Obesity is open ended: BMI > 30. If we take the mid-point
of another step of 5 upwards, this is 32.5 as the low end of
obesity = 19.25 * 1.69 .
To match this with their low end target of 2 times the average weight D3
intake, we need a ratio (2.0 / 1.69) = 1.1834 * the base ratio
of 1.8ug/kg = 2.13g/kg .
I guess that the average high end of obesity is another 5 above this: 37.5 = 19.25 * 1.948. Ekwaru et al. suggest these people need 3 times the average weight D3 intake, so we need a ratio (3.0 / 1.948) = 1,54 * 1.8ug/kg = 2.77ug/kg.

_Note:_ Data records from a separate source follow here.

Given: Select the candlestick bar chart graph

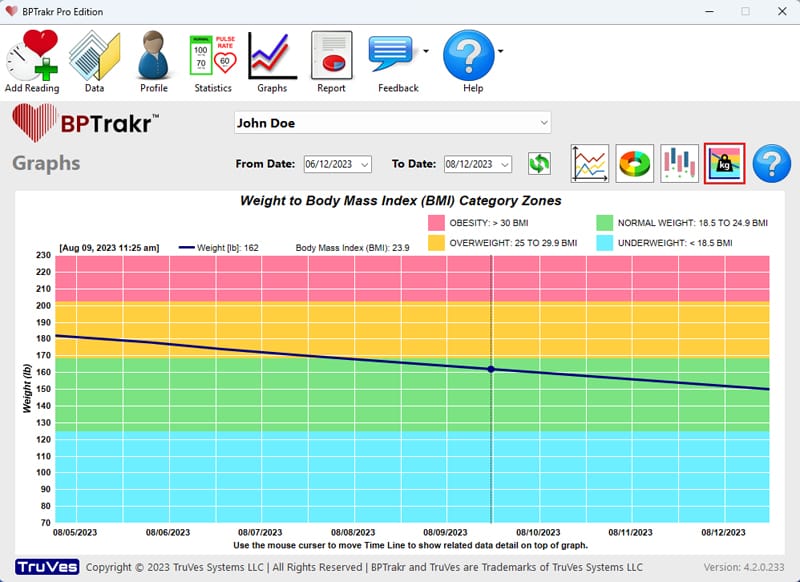Looking at the screenshot, I should pos(679,164).
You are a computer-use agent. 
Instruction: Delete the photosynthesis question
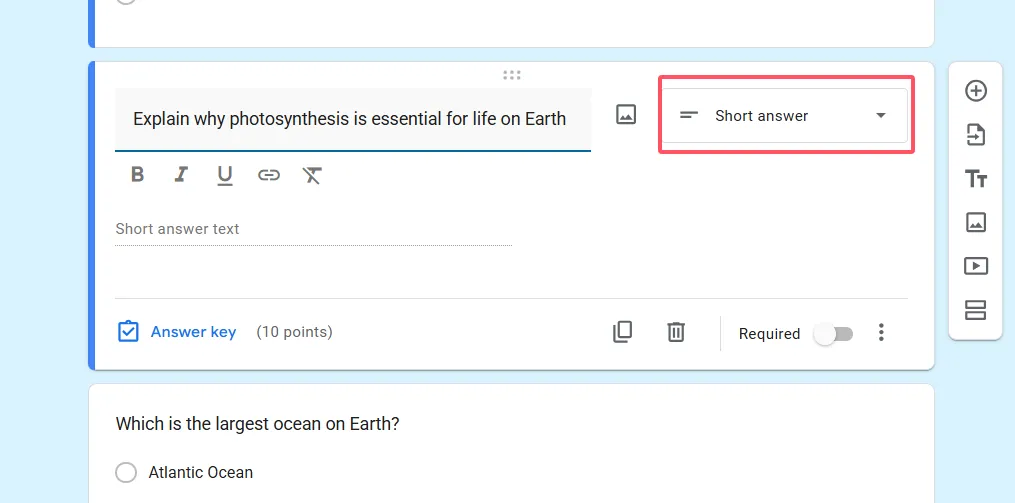click(x=676, y=332)
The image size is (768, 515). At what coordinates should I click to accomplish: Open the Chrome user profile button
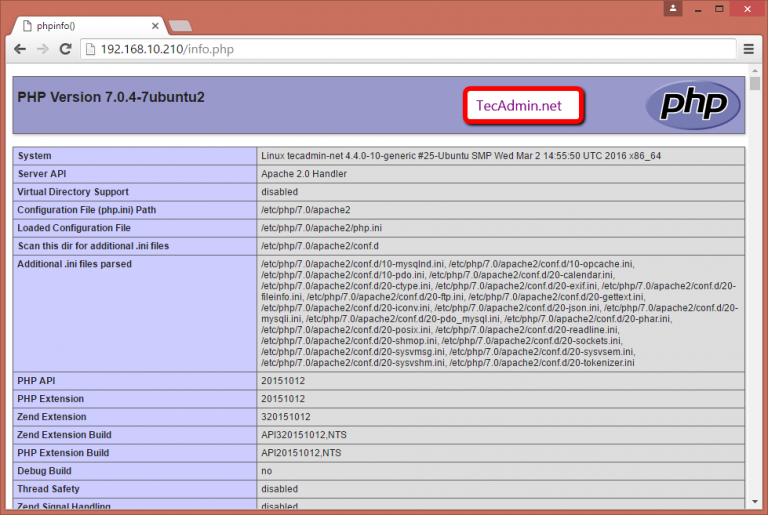point(673,8)
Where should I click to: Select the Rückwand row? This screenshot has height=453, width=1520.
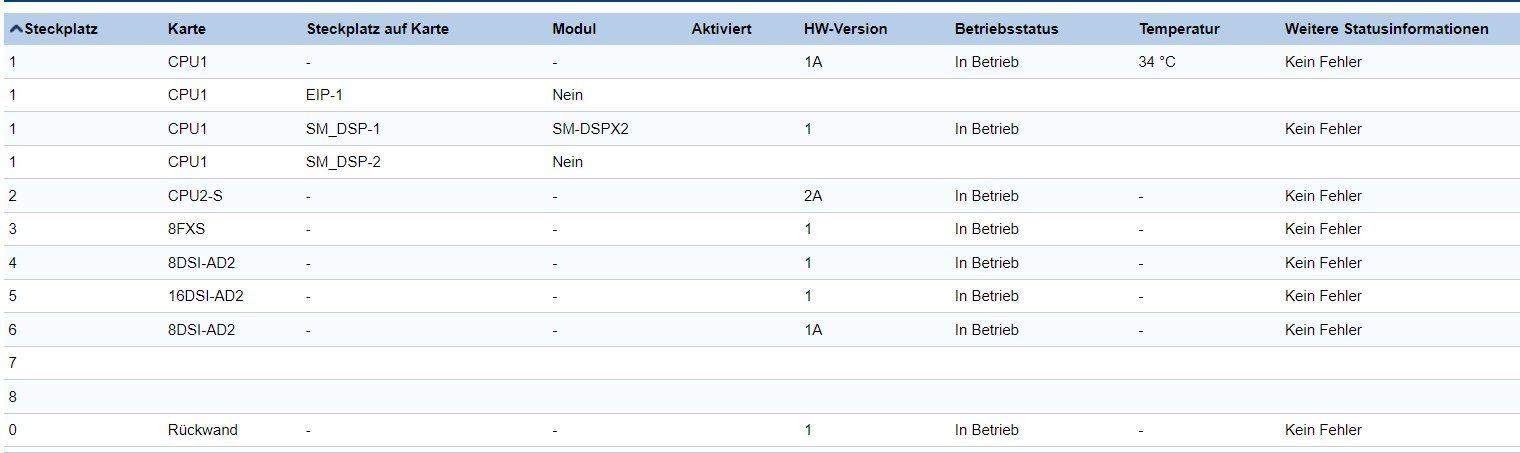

So I chose 1.8ug/kg for normal and overweight people, with 2.5ug/kg for those with obesity, with a note that those suffering from morbid obesity require medical care and probably still higher ratios of D3 per kg body weight.
Since there is such a high safety margin, since some people may
benefit from higher intakes and since aiming for 50ng/ml means
half the people will have less than this, I suggest that these
two ratios: 1.8ug/kg and 2.5ug/kg be the base
recommendation, with upper ratios being twice
these.
There's no research justification for this - but it is
convenient, and has the property of adding about another 10ng/ml
to the resulting average 25OHD levels, as you can see from the curves.
That would match with the widely stated belief - backed up by all observations - that for average weight adults, 0.25mg (10,000IU) is well below an intake where toxicity might be a concern.